EU grants Irish Whiskey GI
Written by Laura Cannon- Solent University student on 08 April 2019« Return to Reading Room
It was announced on April 2nd by the Irish Whiskey Association (IWA) that the European Commission has approved a geographical indication (GI) protecting the methods of producing Irish whiskey. The application was made by the Irish Government in 2014 outlining the specifications for producing spirits which can be sold as ‘Irish Whiskey’ but it wasn’t until the beginning of this month that the commission granted the GI.

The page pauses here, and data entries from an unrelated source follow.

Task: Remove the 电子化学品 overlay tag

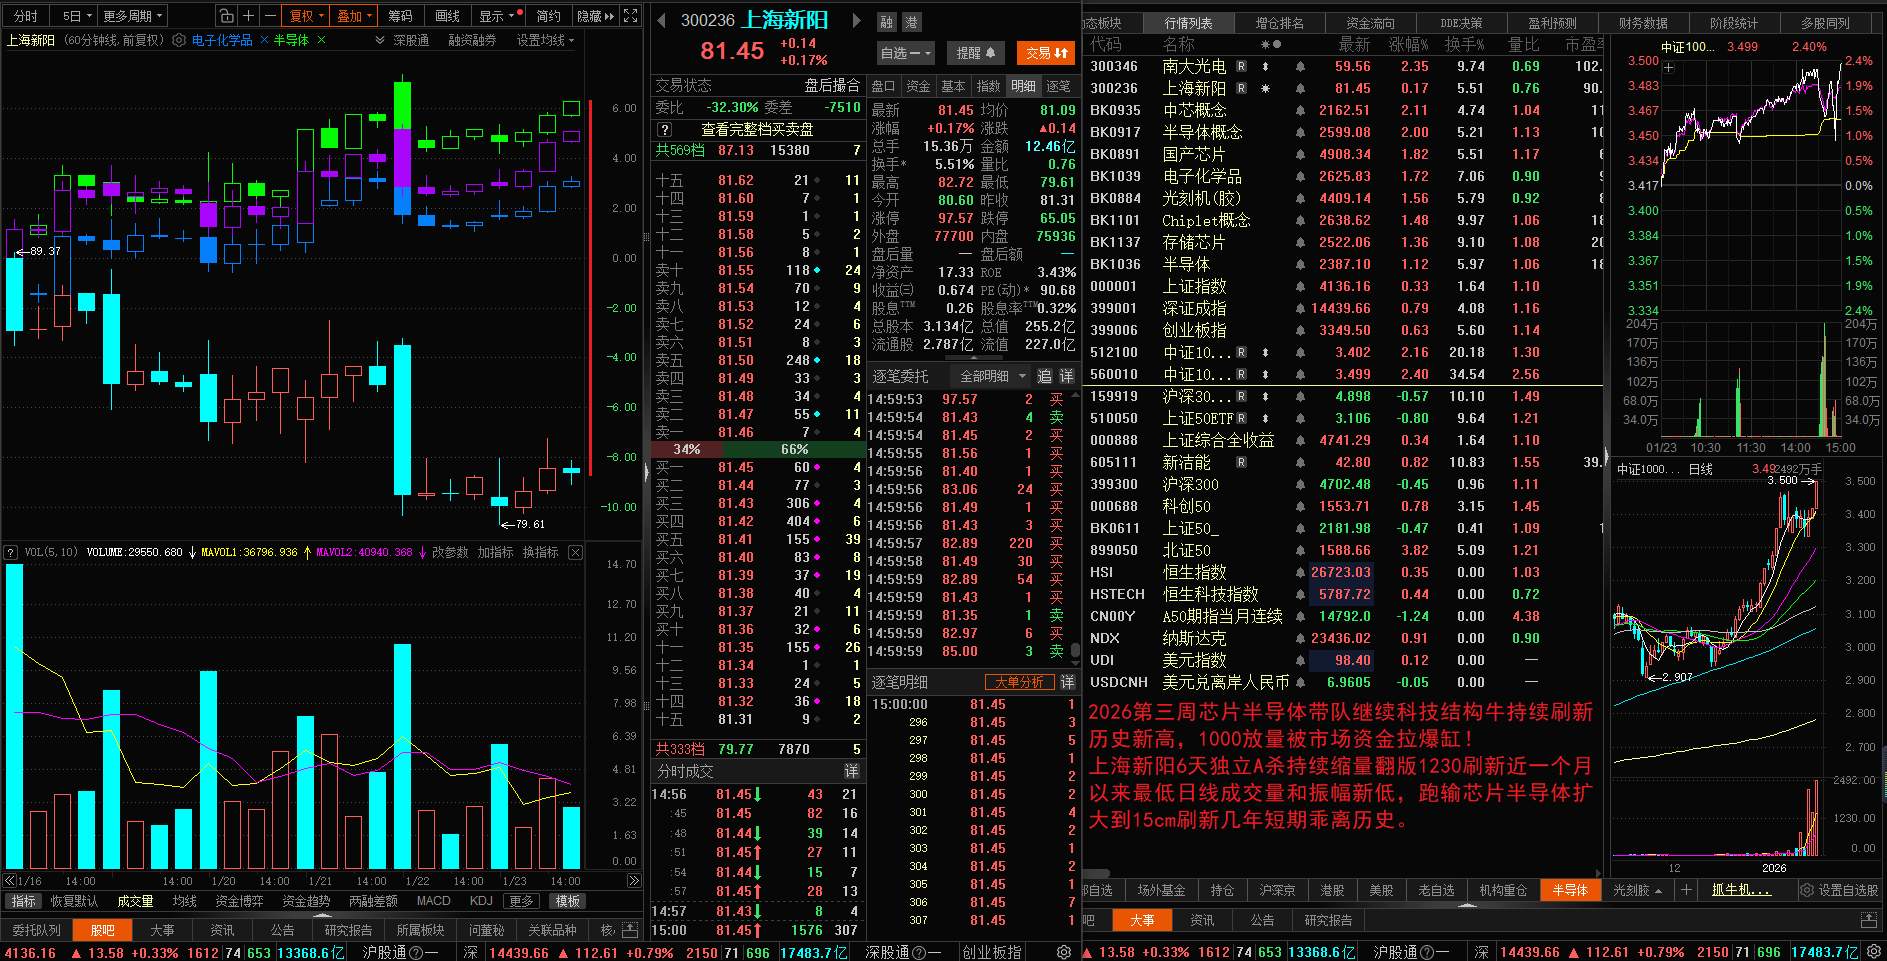Action: point(264,40)
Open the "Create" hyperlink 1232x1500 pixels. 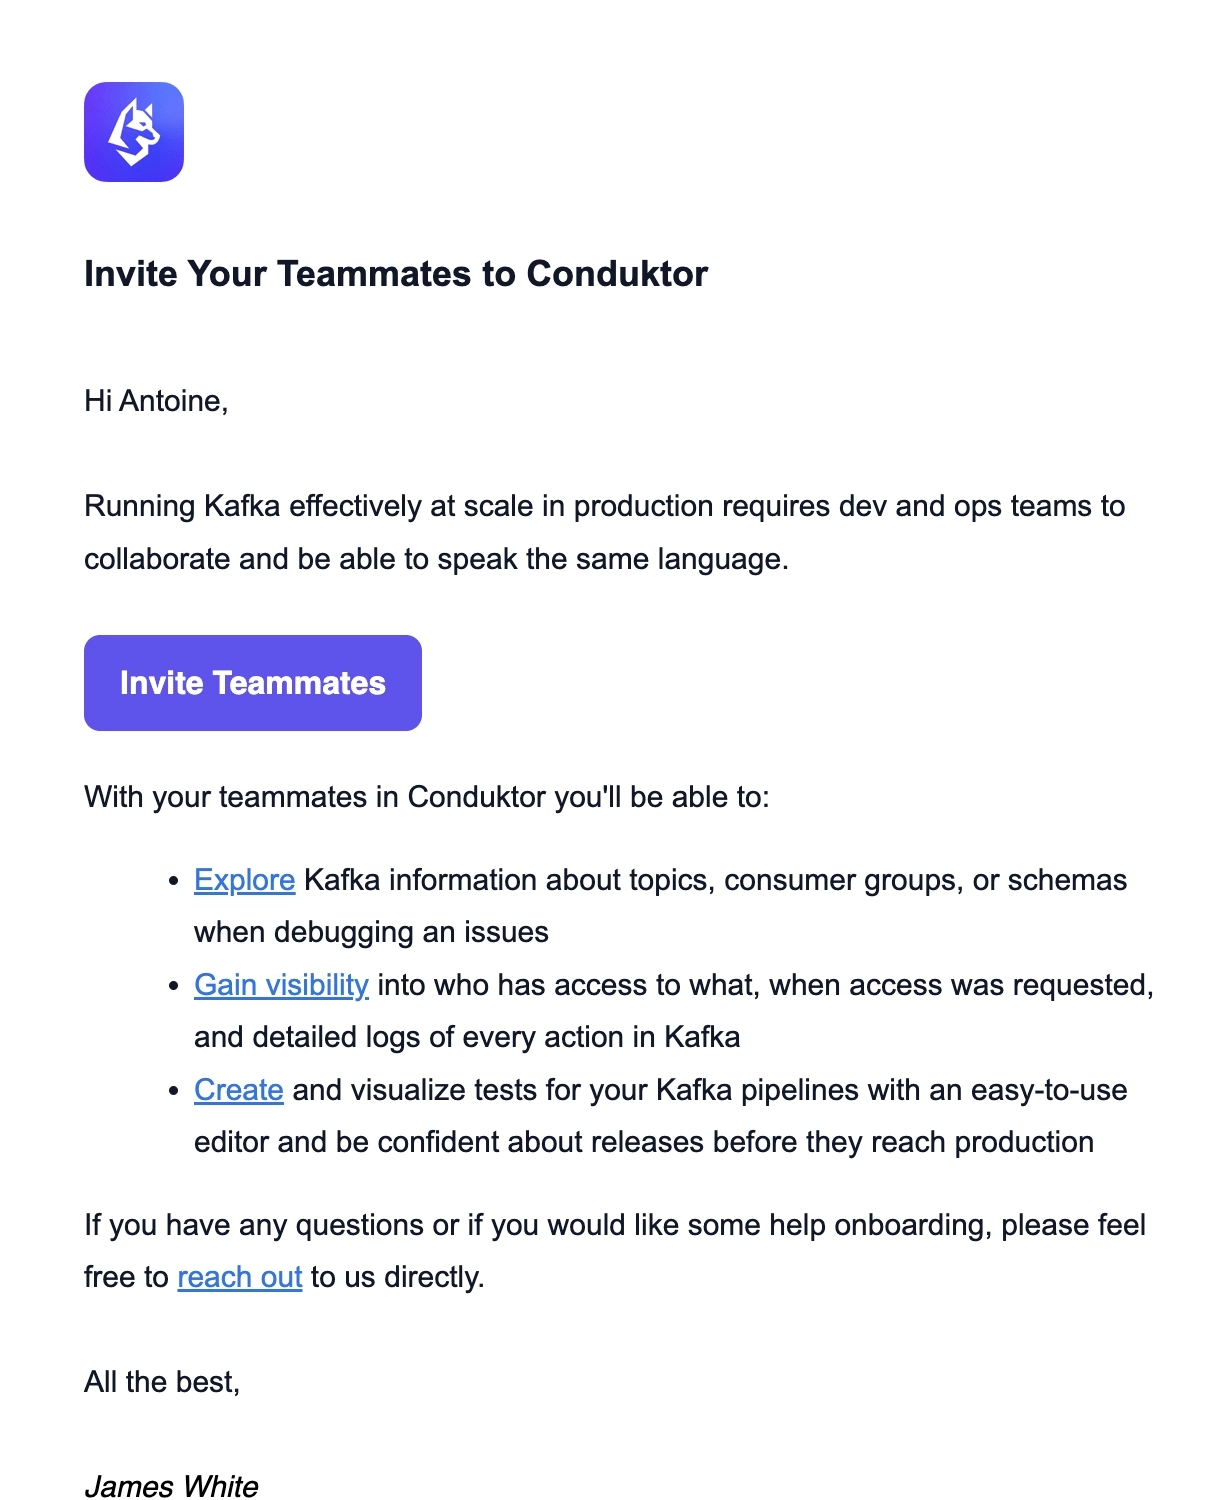(237, 1090)
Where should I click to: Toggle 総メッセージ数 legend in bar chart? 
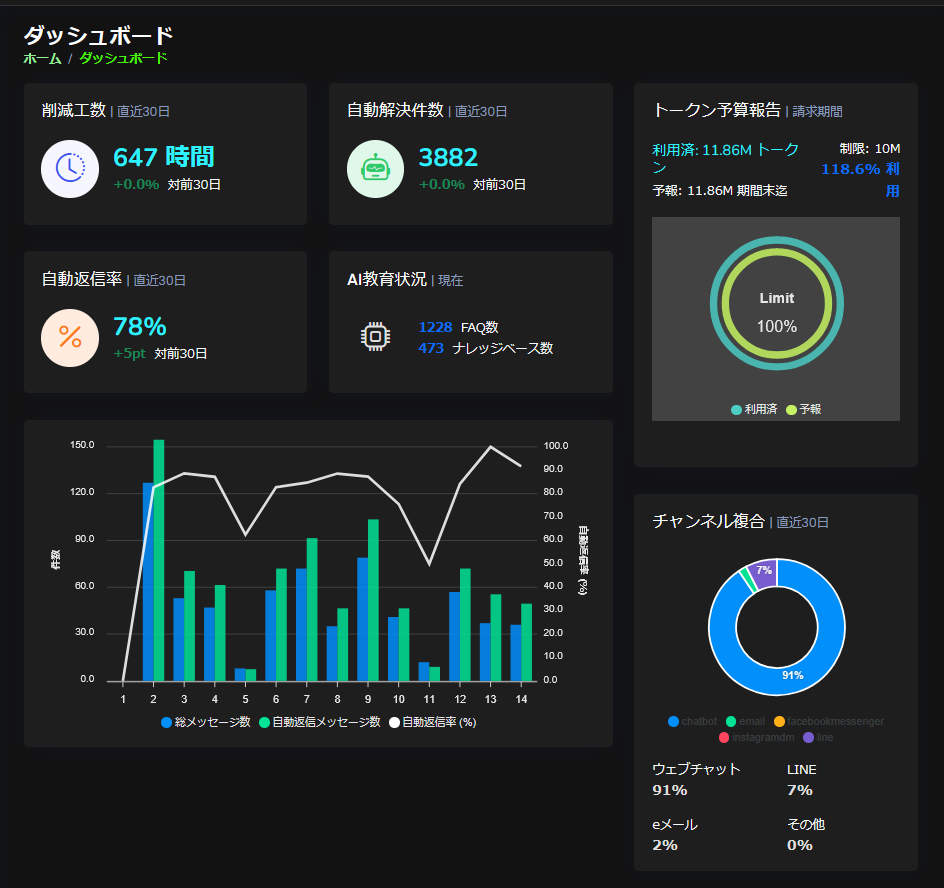[x=205, y=722]
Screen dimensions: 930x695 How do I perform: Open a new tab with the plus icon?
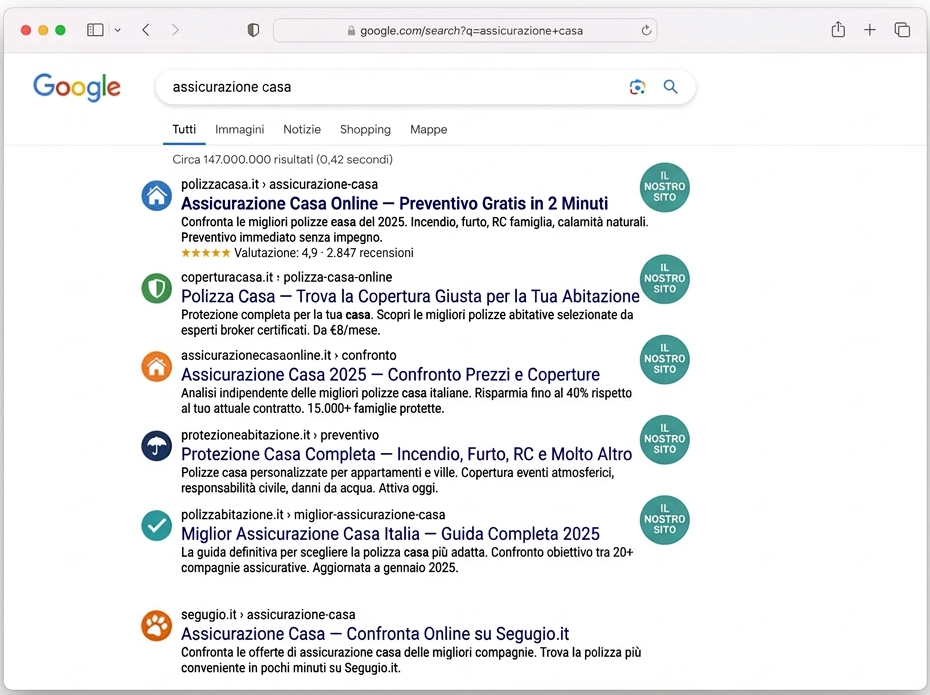point(870,30)
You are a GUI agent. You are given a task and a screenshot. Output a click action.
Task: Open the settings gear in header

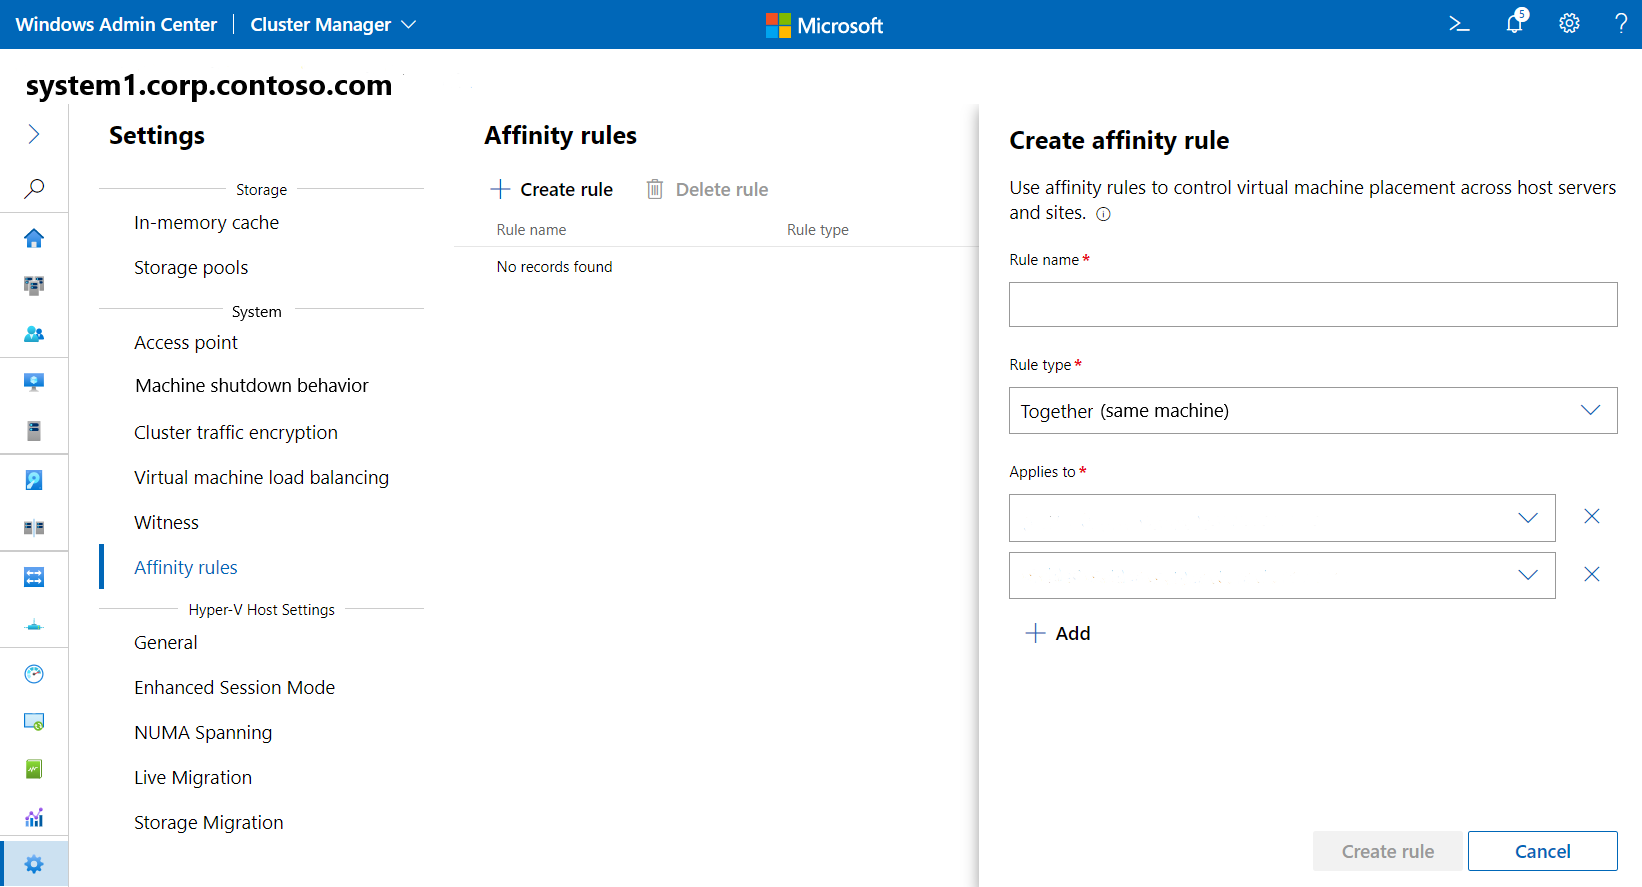(1569, 24)
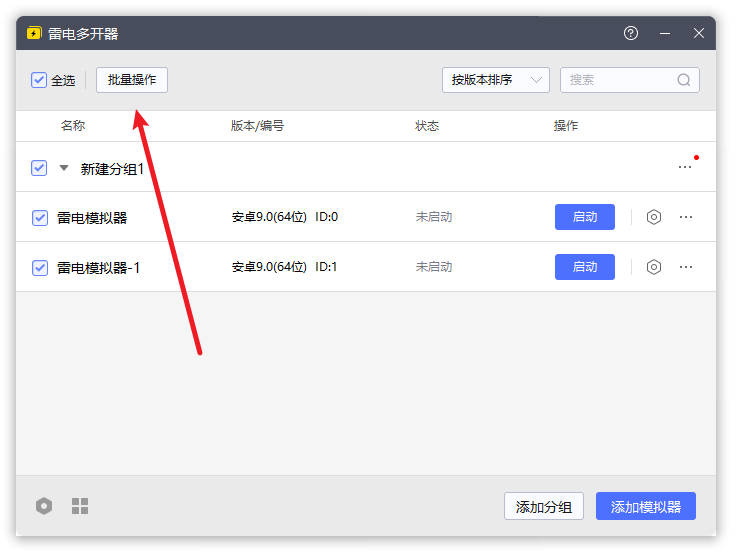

A page has been posted on the European Commission’s website outlining the characteristics of the spirit. The GI has been registered for products labelled anything from; ‘Irish Whiskey’, ‘Irish Whisky’ to ‘Malt Irish Whiskey’ or ‘Grain Irish Whiskey’. According to the file all variations of Irish whiskey must be produced on the island of Ireland and the GI also specifies the detailed production methods for brewing, fermentation, distillation, maturation and bottling stages.
It has been stated that “Irish whiskey must be matured in wooden casks for at least three years. Bottling may take place outside the island of Ireland as long as it is subject to company controls and official verification” to comply with the terms of the GI. According to the Irish Governments submission the whiskey has unique characteristics which have not changed since the 6th century when Irish whiskey began its production.
The Irish Whiskey Association has responded to the registration stating it to be a ‘momentous achievement which will protect the traditions and high standards of Irish whiskey.’